**Instructions to follow**:
Nothing but the lines from the one containing "This screenshot has height=643, width=1047." to the end of the records that follow should be transcribed, each exactly, with the pictures left out.

**Data provided**:
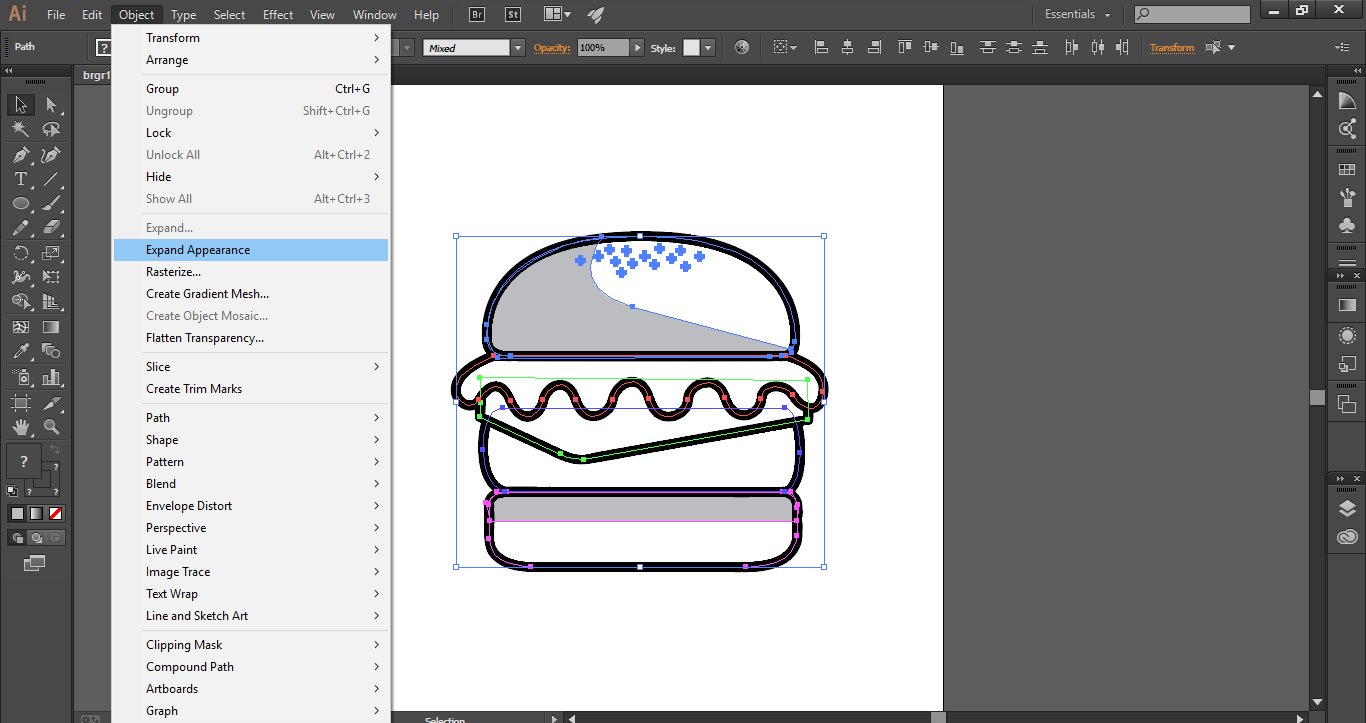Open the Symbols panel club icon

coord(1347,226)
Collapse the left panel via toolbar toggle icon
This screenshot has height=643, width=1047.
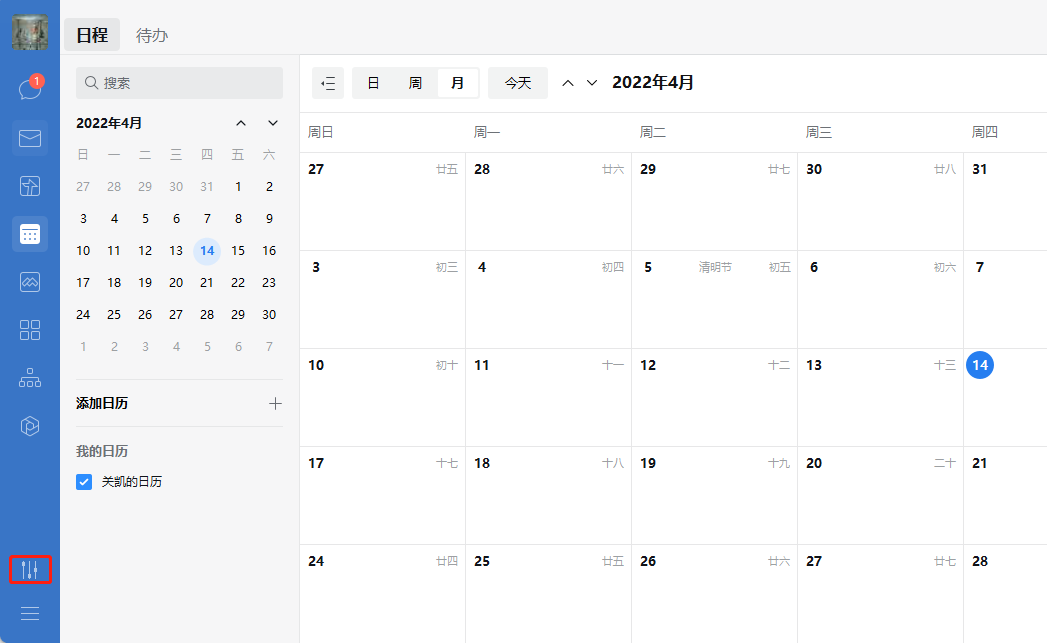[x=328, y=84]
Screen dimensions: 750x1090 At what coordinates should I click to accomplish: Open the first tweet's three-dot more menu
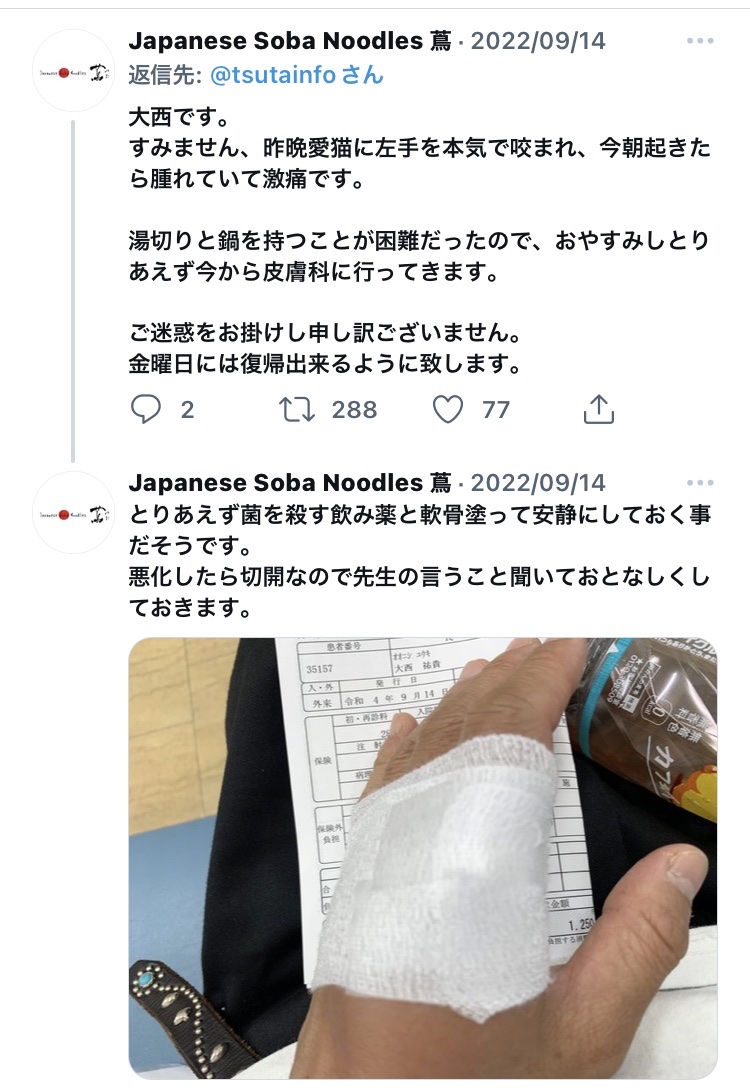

**Written solution**:
This screenshot has height=643, width=1047.
[x=328, y=84]
Screen dimensions: 750x1090 At what coordinates should I click to accomplish: Open the first tweet's three-dot more menu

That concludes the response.